I had recently decided to move my pi-hole to AWS but it seems that the server is being observed by others as well. I see a lot of clients from external IPs that are not familiar and some of those look sketchy.
Is there a way to limit the requests from a select range of IPs inside Pi-Hole because I tried limiting range to my IPv4 & v6 through the aws security groups but that essentially killed the internet.
What are the possible options to handle this?
You could try iptables and netfilter-persistent. Limit certain ip ranges to both udp port 53 and tcp port 53. You could also use a cdn like cloudflare to protect your public interface, but that would require using their nameservers for your domain if you have one.
Like this:
# Allow DNS (53) from <source IP>
iptables -A INPUT -p udp --dport 53 -s <source IP> -j ACCEPT
iptables -A INPUT -p tcp --dport 53 -s <source IP> -j ACCEPT
# Deny all other DNS requests
iptables -A INPUT -p udp --dport 53 -j DROP
iptables -A INPUT -p tcp --dport 53 -j DROP
I still don't know how to save my firewall rules on reboot myself. Can someone maybe help @itsbhanusharma and I with that? I just got luck and it works on one of my Pi-holes in AWS.
maybe instead of iptables, using ufw will help?
My public area is protected by AWS Security Groups by limiting access on HTTP & HTTPS to my static IP from ISP. that's not an issue.
turns out if I use the same rule to limit DNS (TCP & UDP) to my IPv4 Address, The system somehow stops resolving and I have to revert to some other DNS in my router then allow reqests from anywhere in security group to fix this.
Yes, assuming you're on Ubuntu
Yes, Ubuntu 18.04
What does this look like? Can you provide me with a screenshot?
Ok! That's good. Also, can you verify that Pi-hole works correctly?
Pi-hole is working fine. The only problem is some random computers on the internet being able to use it. I'm okay with legit users using my pihole but these are from IPs of berkley uni and some other censys group so seems like the situation is a bit more complicated than what I'd assume.
I see what you mean.

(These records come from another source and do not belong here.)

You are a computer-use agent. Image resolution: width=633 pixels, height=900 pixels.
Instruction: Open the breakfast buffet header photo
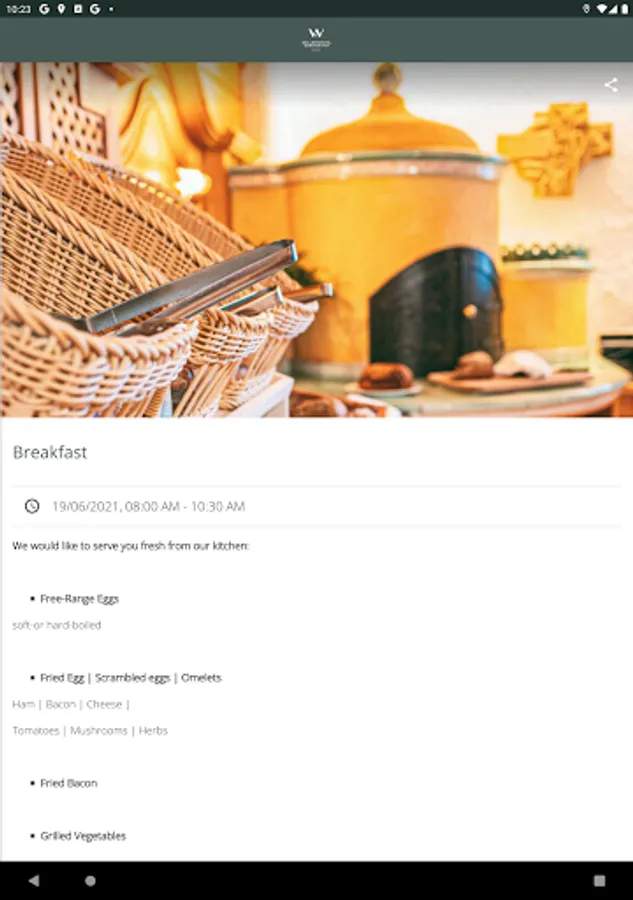[x=316, y=239]
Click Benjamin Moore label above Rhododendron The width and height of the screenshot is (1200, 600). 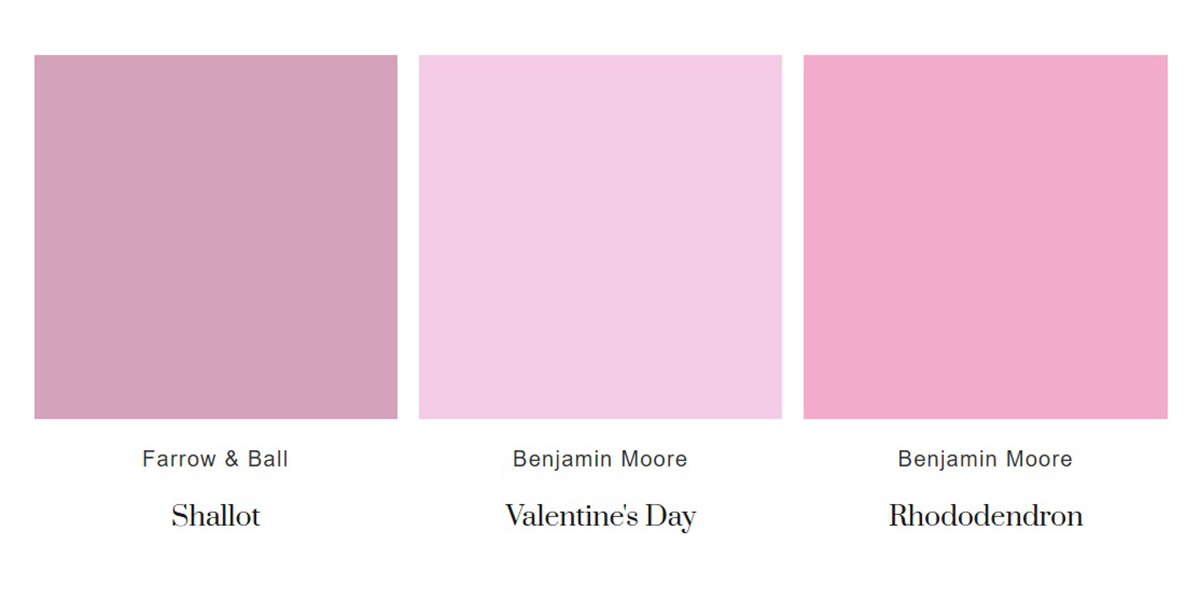985,459
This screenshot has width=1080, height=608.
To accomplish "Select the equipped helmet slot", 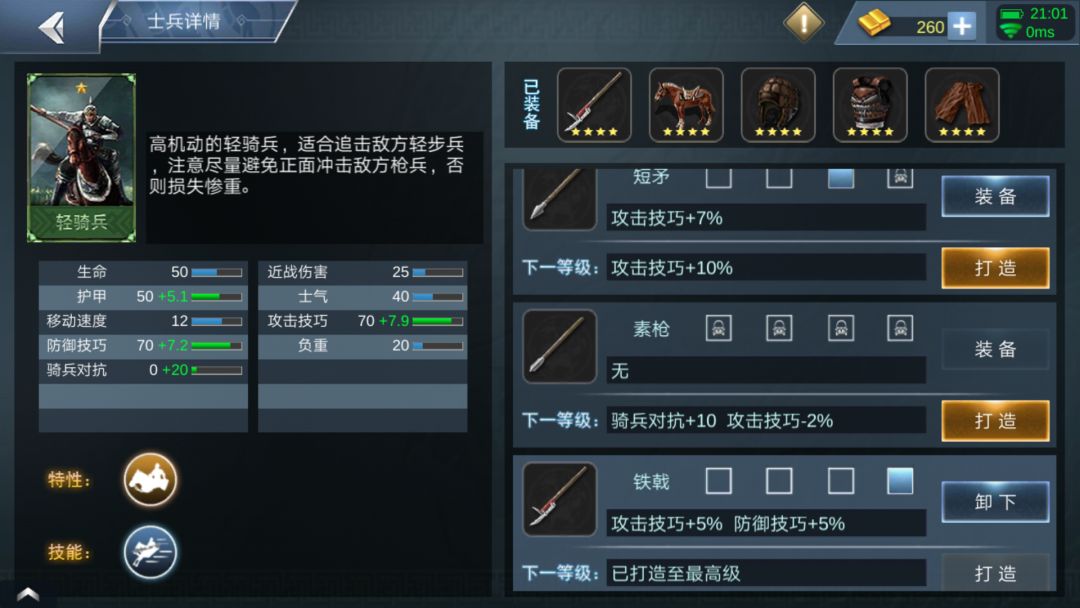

I get unwanted DNS queries all the time. You do know there is a way to opt out of those unwanted queries for some of them. Looking at your configuration, you haven't specified port 53 udp/tcp for your IP address, therefore no DNS resolution.
Problem is that:
I haven't really tinkered with Security Groups. Do you think the order has something to do with it?
I have crossed that possibility since there aren't any "block" rules that may cause it. The default is to block everything and we explicitly whitelist or "allow" by creating a security group.
Ok, I see. Let me look into this.
Just for the nutcrackers, Let me pour in some information about my network as well so that if there is something wrong from my side, I may as well try fixing it.
That all sounds good.
I just spun up a Pi-hole in EC2 and I can verify that it works this far:
I am using dynamic IPv4 only from Spectrum here in the U.S., Minnesota. My closest AWS region is us-east-2.
I'm suspecting this to be an IPv6 Tunnel issue then. Since all of my devices get an IP from the Public IPv6 Subnet allocated by HE and I'm assuming that I'd have to find a way to allow the whole subnet to somehow be able to resolve port 53.
Yes, that is what I suspected at this point. Maybe you should look and see if anyone else is having this problem. If the IPv4 part works for me, and the IPv6 part of the Security Group not for you, then I would have to conclude that that is the issue. As of now, you should mark this reply as the solution. I will work with you to further investigate the issue, but I have to get some sleep. It's 4:10 A.M. here.